Could you copy each line of the entries that contains "pencil"?

DATA UNDER STUDY:
----------------

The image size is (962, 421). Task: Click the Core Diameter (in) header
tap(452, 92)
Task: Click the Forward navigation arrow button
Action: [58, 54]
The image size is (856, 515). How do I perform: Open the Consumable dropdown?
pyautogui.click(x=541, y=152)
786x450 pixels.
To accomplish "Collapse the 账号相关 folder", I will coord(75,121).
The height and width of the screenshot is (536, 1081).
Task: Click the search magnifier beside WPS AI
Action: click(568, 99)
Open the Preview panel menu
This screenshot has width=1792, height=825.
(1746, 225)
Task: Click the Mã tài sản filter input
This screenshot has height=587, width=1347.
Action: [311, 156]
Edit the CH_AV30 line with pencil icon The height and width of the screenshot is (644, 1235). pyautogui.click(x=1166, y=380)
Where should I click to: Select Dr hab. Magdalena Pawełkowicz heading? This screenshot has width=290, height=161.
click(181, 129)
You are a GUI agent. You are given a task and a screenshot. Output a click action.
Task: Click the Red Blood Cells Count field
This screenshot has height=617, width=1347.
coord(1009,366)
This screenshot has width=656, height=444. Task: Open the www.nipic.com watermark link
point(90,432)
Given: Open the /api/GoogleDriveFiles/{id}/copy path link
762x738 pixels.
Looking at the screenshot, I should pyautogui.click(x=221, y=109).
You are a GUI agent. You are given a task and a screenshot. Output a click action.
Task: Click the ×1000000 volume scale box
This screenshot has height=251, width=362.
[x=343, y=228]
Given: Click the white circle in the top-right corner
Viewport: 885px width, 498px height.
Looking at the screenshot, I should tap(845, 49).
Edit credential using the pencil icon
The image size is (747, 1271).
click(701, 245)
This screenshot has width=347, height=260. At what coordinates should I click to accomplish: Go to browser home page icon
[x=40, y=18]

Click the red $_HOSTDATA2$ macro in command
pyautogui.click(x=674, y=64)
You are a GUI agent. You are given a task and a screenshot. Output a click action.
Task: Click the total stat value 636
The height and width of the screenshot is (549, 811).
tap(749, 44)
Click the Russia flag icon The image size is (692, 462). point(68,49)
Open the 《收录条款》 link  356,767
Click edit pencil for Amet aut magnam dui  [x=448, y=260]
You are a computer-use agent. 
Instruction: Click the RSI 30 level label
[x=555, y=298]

----------------

ANSWER BOX:
Edit the CH_AV30 line with pencil icon The height and width of the screenshot is (644, 1235). pyautogui.click(x=1166, y=380)
Edit credential using the pencil icon
Click edit pencil for Amet aut magnam dui  [x=448, y=260]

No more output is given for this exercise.